» **Exercise material**:
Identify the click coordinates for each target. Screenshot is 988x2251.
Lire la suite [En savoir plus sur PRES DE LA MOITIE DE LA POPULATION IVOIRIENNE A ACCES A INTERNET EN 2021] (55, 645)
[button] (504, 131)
* * *
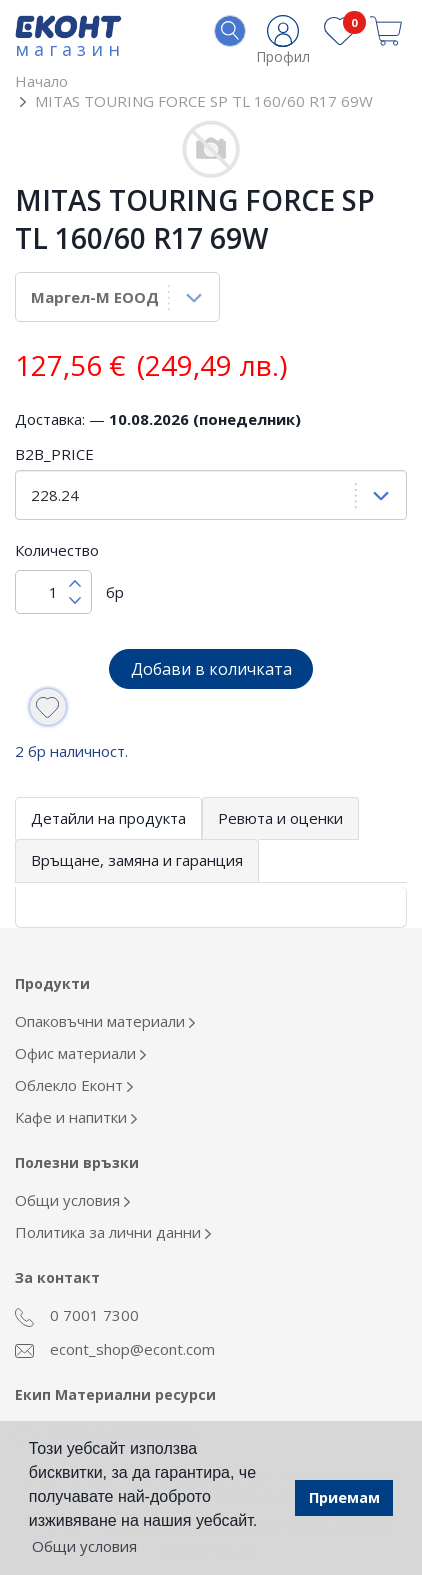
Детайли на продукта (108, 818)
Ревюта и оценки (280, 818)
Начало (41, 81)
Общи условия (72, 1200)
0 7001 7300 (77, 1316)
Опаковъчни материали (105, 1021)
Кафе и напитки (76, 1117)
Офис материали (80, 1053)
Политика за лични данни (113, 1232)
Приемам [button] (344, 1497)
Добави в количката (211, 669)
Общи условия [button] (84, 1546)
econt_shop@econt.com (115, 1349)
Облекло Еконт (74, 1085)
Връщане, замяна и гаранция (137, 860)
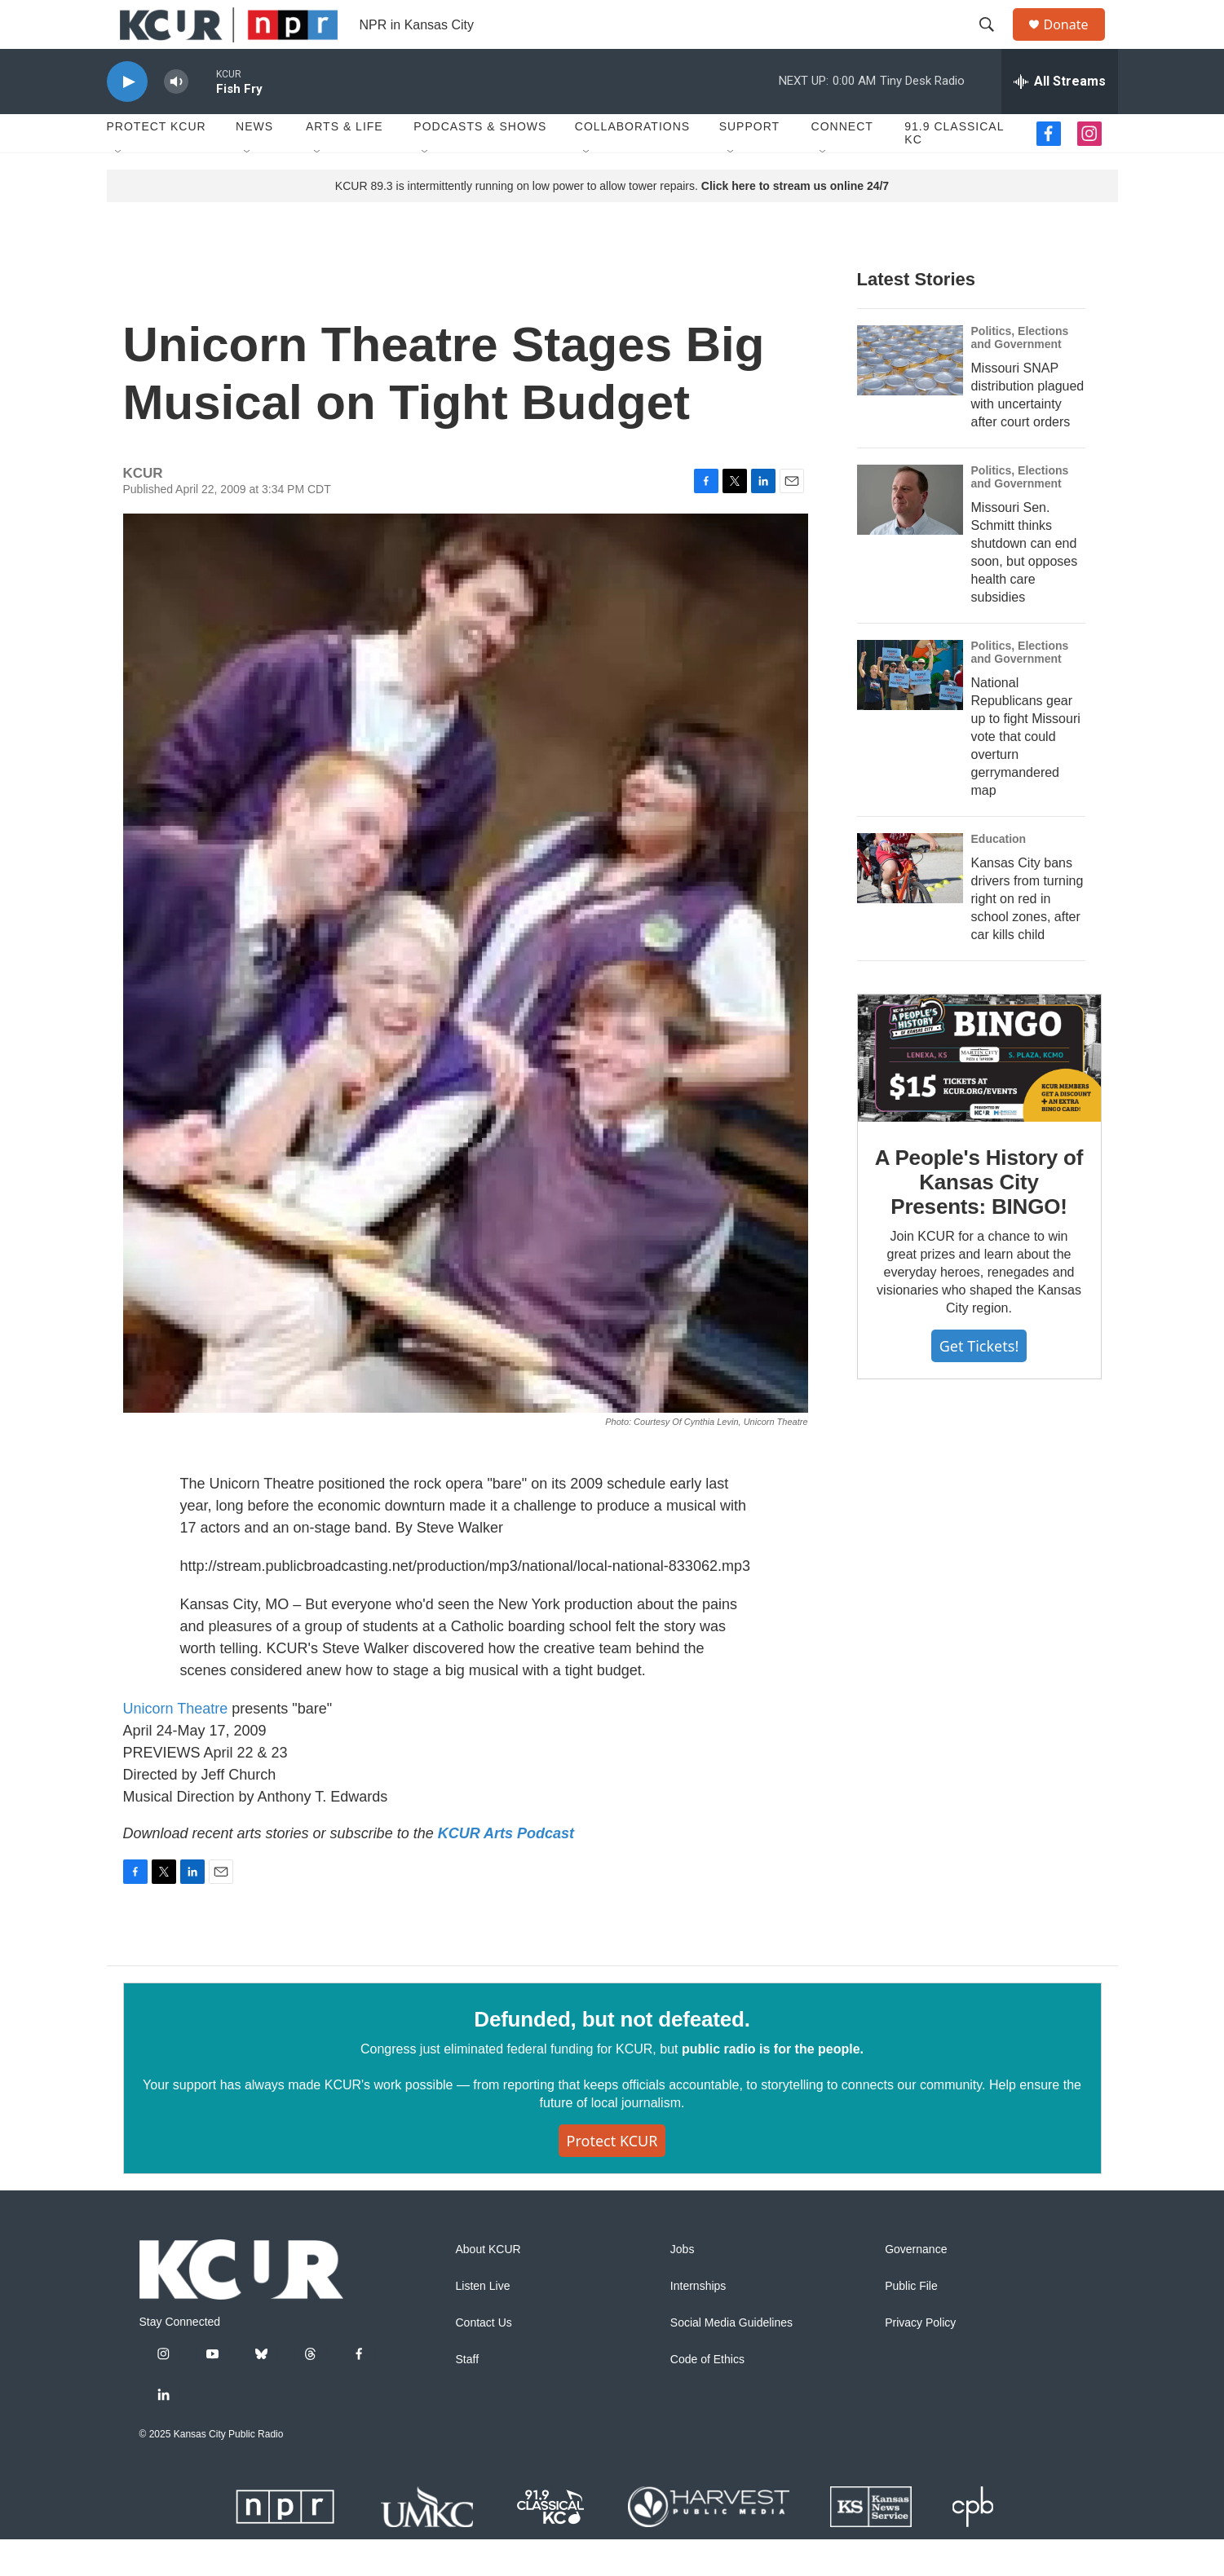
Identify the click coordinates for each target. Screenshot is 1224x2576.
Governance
--
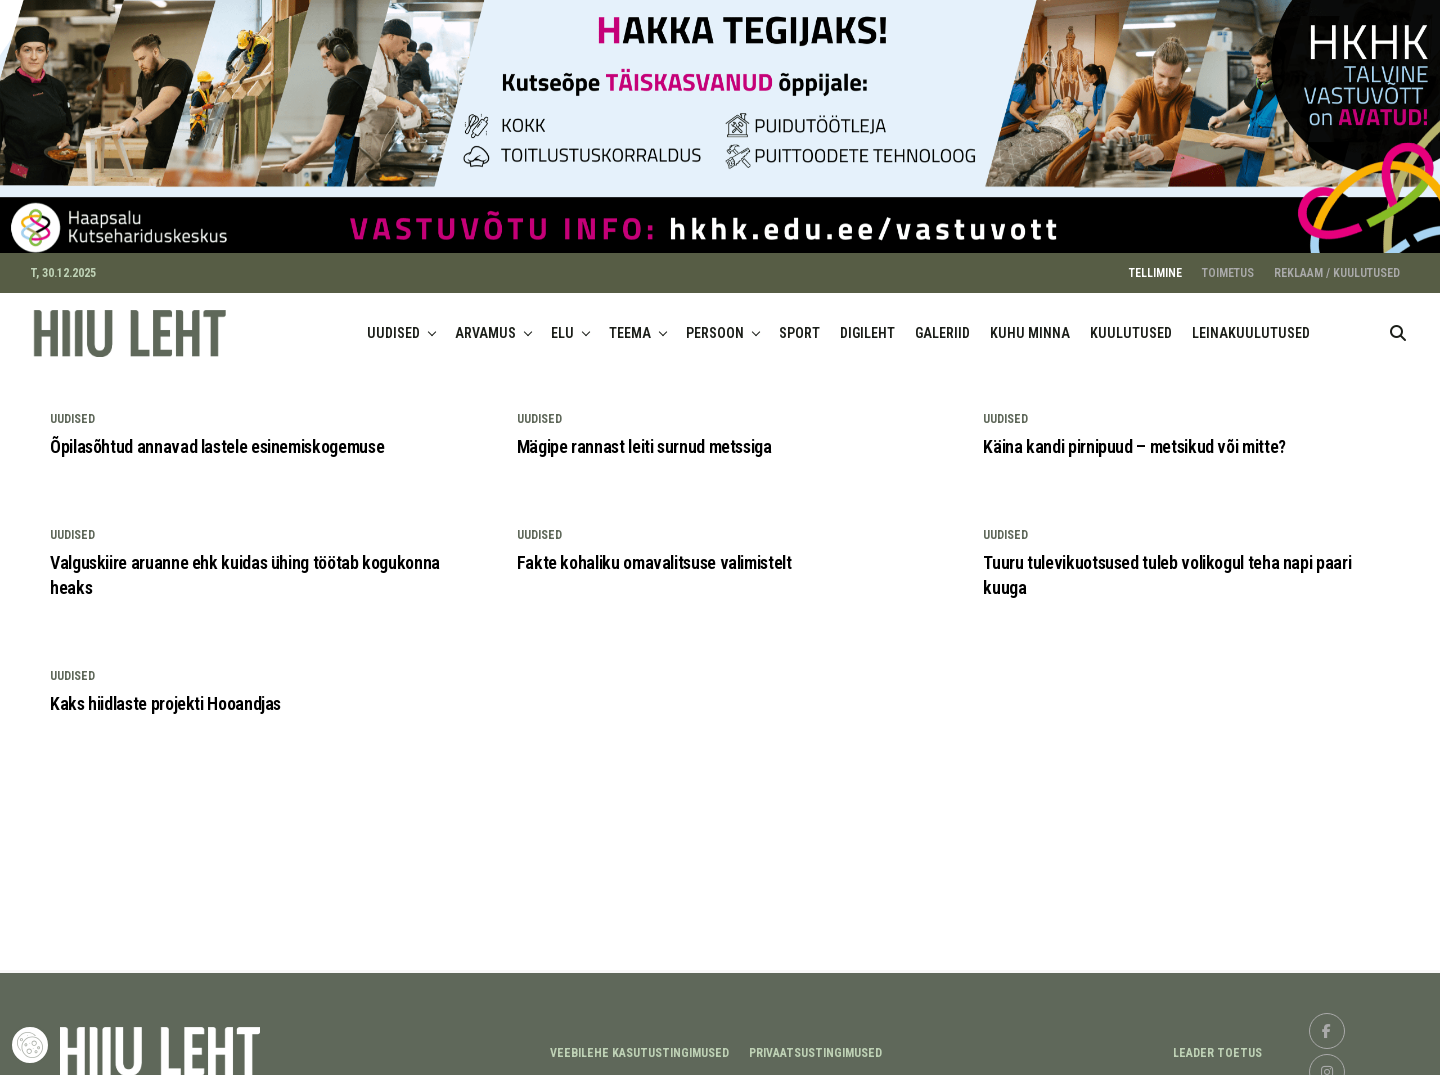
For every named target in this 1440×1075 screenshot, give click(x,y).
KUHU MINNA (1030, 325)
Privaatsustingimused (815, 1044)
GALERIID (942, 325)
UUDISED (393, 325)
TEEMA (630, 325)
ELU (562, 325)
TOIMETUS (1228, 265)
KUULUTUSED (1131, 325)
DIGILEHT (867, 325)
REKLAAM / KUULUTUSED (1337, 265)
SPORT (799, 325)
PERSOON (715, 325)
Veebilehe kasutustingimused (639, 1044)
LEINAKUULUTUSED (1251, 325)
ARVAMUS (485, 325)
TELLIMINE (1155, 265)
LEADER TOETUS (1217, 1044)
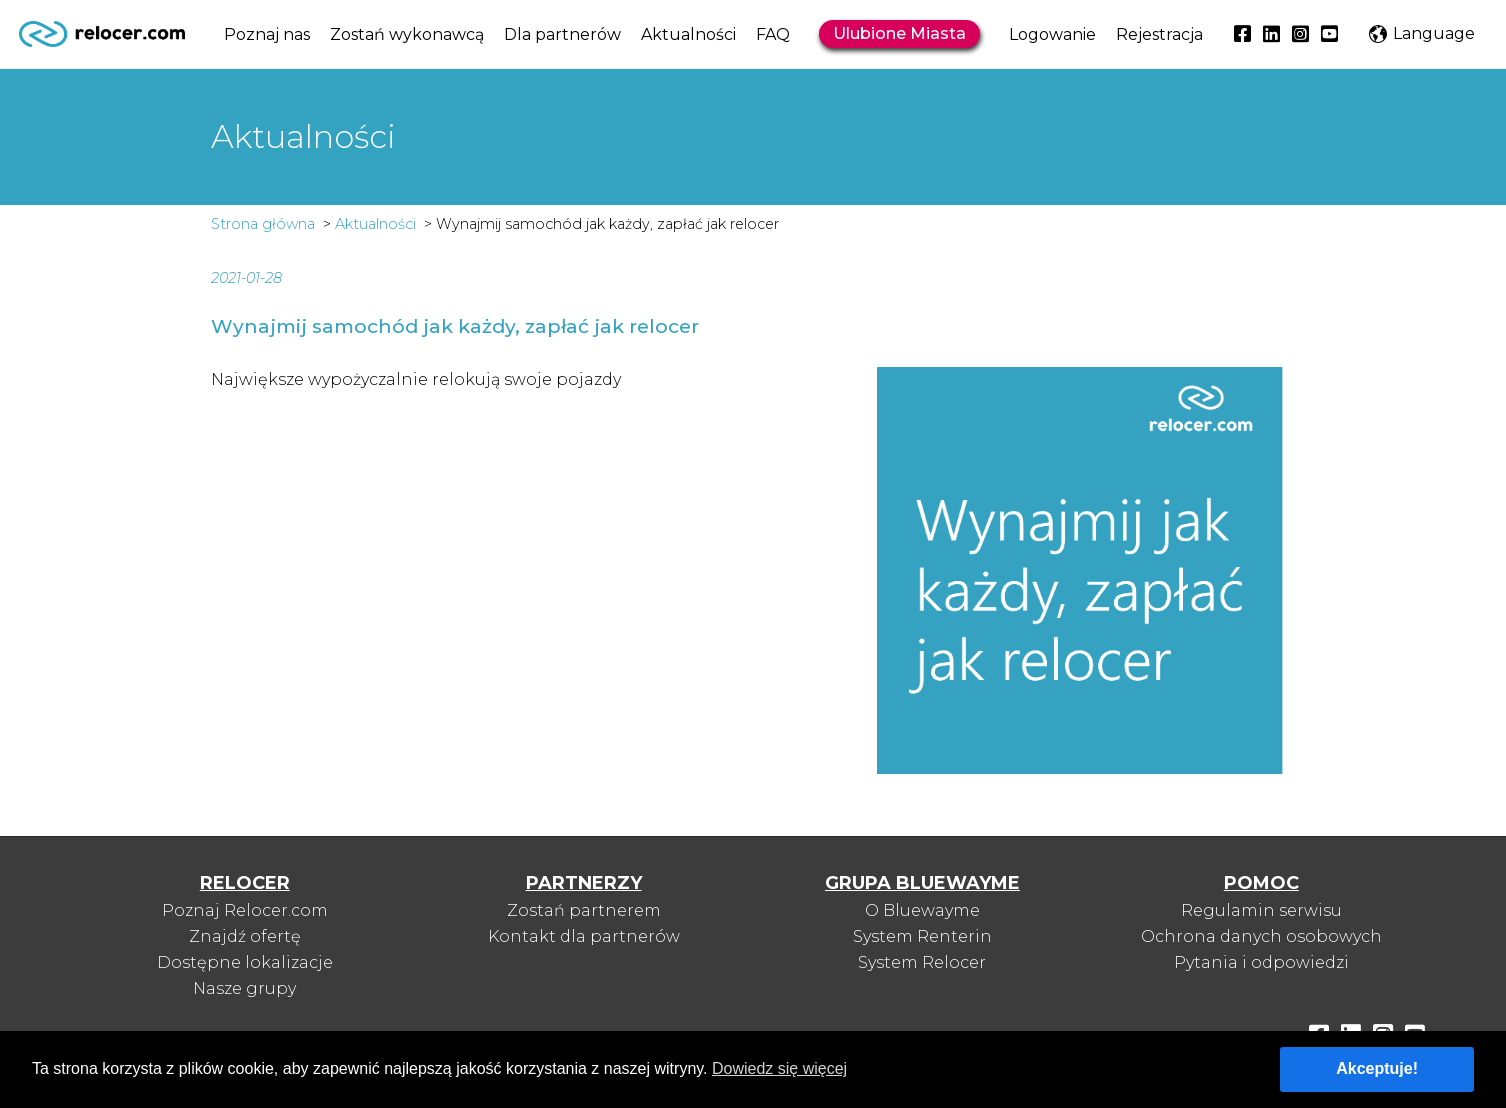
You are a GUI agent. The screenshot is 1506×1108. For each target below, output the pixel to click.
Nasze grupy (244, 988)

» **Task instructions**: Pick out every line in the material above that contains the string "click", where uppercase and lowercase must match.

» **Written answer**:
Identify the click coordinates for each target. Screenshot is 988x2251.
Identify the click coordinates for each target. Screenshot is 1224x2576.
For every named target in this 1440×1075 screenshot, give click(x,y).
You are a GUI agent. The screenshot is 1506×1108. For each target below, output the pixel to click.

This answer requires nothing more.